Follow Katryna Perera on Twitter: @katrynajill

(18) comments


Bad for human health (just think of the pollutant releases while manufacturing the artificial turf in addition to the risk to those who play on it), bad for the environment and bad for tax payers wallets. Schools are already underfunded for the basics they don't need to waste money on artificial turf. I hope those who approved it did not go to MD public schools otherwise it shows the schools are worse off at education than we thought.

Greg F

What a colossal waste of resources! Most pro teams have shed turf as it increases injuries already and has long term proven less desirable. Who the hell came up with this idea? They need to be sacked.


Do you have a reference for this? I know that the original turf fields in the 80's were as hard as rock, but the new ones are quite nice. And, importantly, consistent.

Greg F

Lower extremity, upper extremity, and torso injuries were also found to occur with a higher incidence on artificial turf. ... The authors found an increased rate of ACL injury in football athletes playing on artificial turf compared with natural grass, but no increased risk in soccer.

Greg F

Note how many pro arenas have gotten rid of turf...especially baseball and football including the pros. Turf toe anyone?

CHECK YOUR UNDERSTANDING:
- 1) In the comment thread on artificial turf, in which sport did the cited authors find no increased risk of ACL injury?
- 2) Reproduce the stretch of the artificial turf comment thread from "Follow Katryna Perera" through "than we thought.".

DATA RECORDS:
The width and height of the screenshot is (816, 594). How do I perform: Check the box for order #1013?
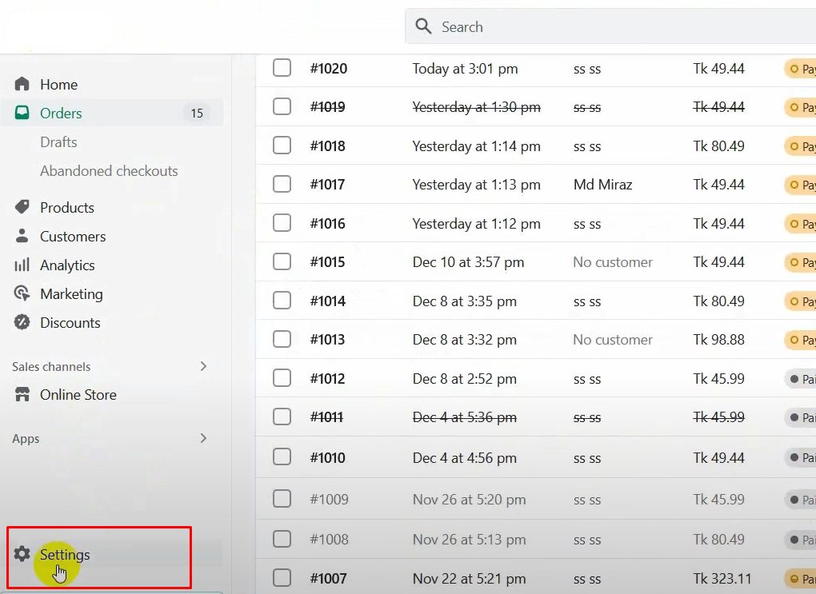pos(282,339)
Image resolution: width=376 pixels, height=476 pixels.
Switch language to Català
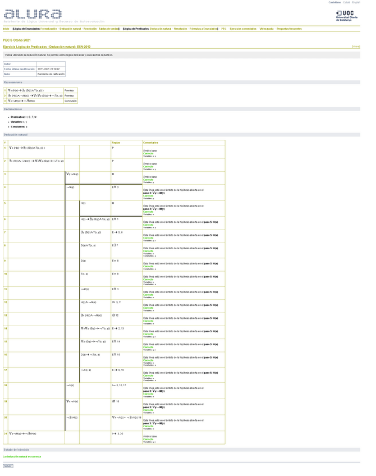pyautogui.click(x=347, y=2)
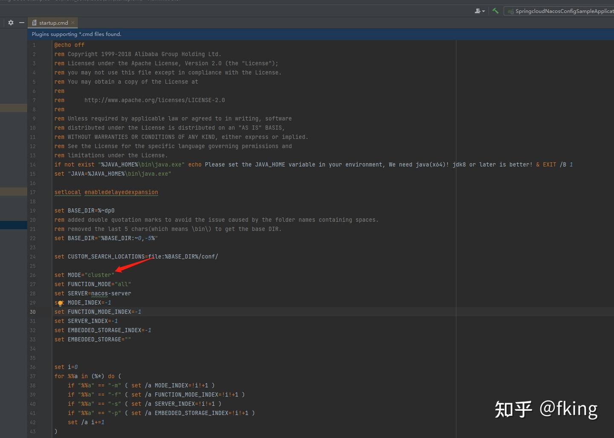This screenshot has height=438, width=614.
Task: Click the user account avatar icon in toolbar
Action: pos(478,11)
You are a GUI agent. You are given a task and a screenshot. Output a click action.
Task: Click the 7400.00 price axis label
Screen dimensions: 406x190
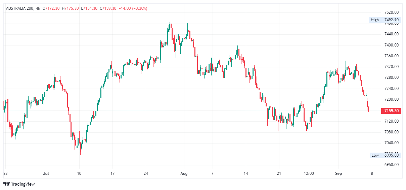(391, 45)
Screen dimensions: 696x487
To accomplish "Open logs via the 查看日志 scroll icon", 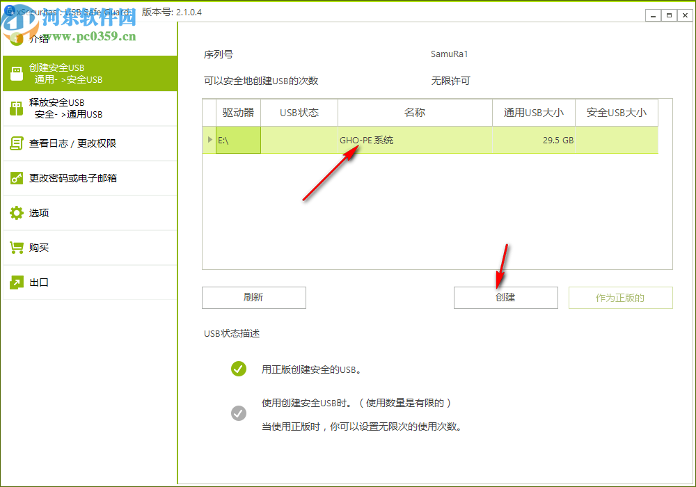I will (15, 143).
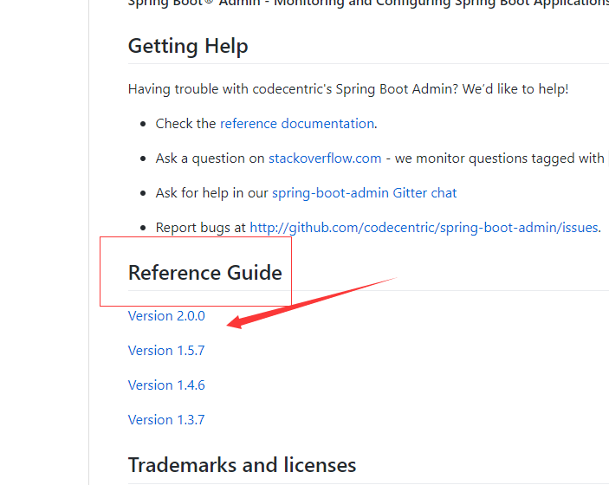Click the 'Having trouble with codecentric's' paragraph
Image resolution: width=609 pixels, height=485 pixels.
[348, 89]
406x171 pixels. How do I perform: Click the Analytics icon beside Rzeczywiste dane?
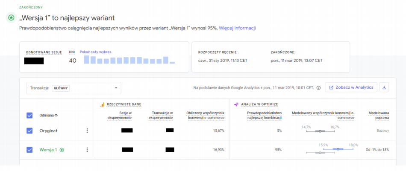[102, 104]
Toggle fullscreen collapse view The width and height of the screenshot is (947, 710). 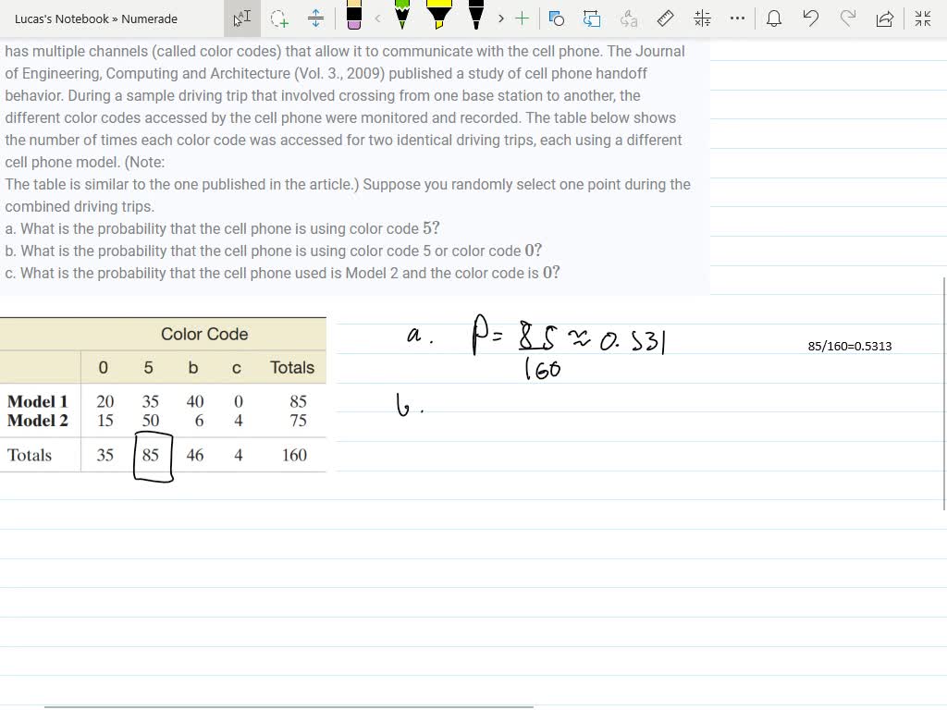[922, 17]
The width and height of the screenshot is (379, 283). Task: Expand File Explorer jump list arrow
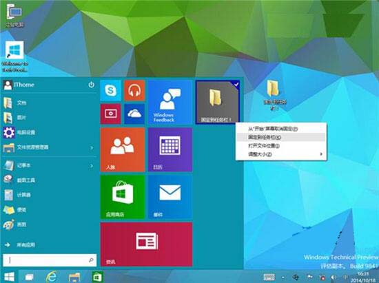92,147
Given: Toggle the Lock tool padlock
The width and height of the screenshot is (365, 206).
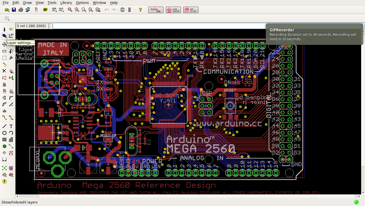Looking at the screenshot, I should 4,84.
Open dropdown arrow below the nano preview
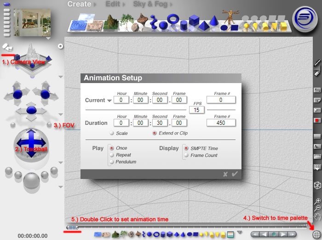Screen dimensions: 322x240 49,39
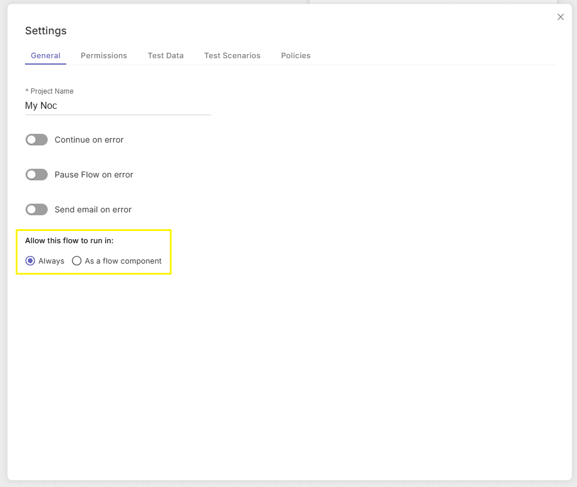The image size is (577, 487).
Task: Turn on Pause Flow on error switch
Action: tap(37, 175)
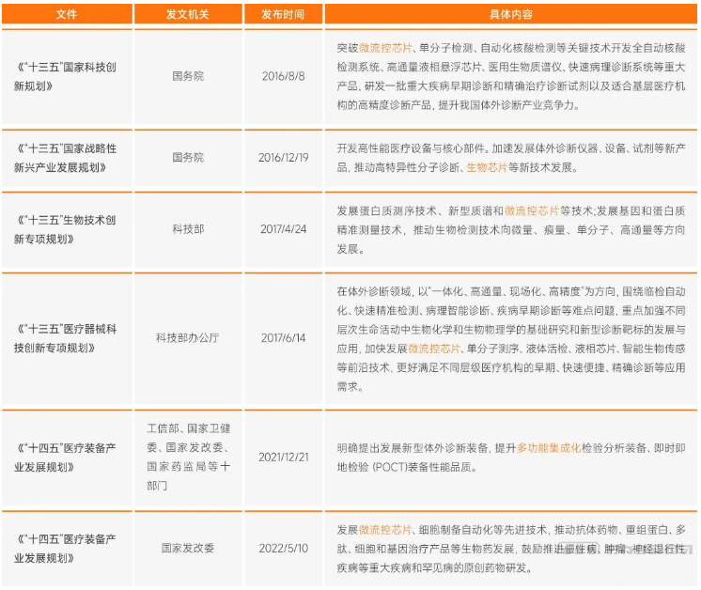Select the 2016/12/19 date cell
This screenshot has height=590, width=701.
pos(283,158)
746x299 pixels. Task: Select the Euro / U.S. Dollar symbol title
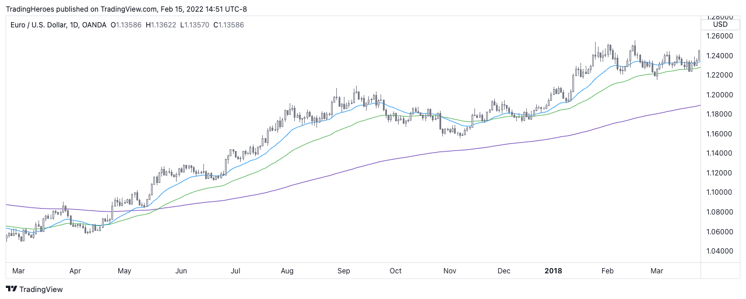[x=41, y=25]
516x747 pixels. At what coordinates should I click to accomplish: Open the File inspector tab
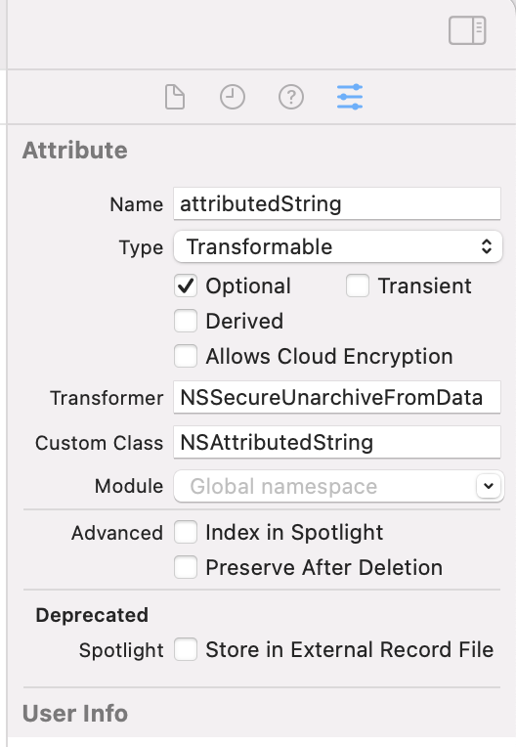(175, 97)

TASK SOLUTIONS:
- 1) Soccer.

- 2)
Follow Katryna Perera on Twitter: @katrynajill

(18) comments


Bad for human health (just think of the pollutant releases while manufacturing the artificial turf in addition to the risk to those who play on it), bad for the environment and bad for tax payers wallets. Schools are already underfunded for the basics they don't need to waste money on artificial turf. I hope those who approved it did not go to MD public schools otherwise it shows the schools are worse off at education than we thought.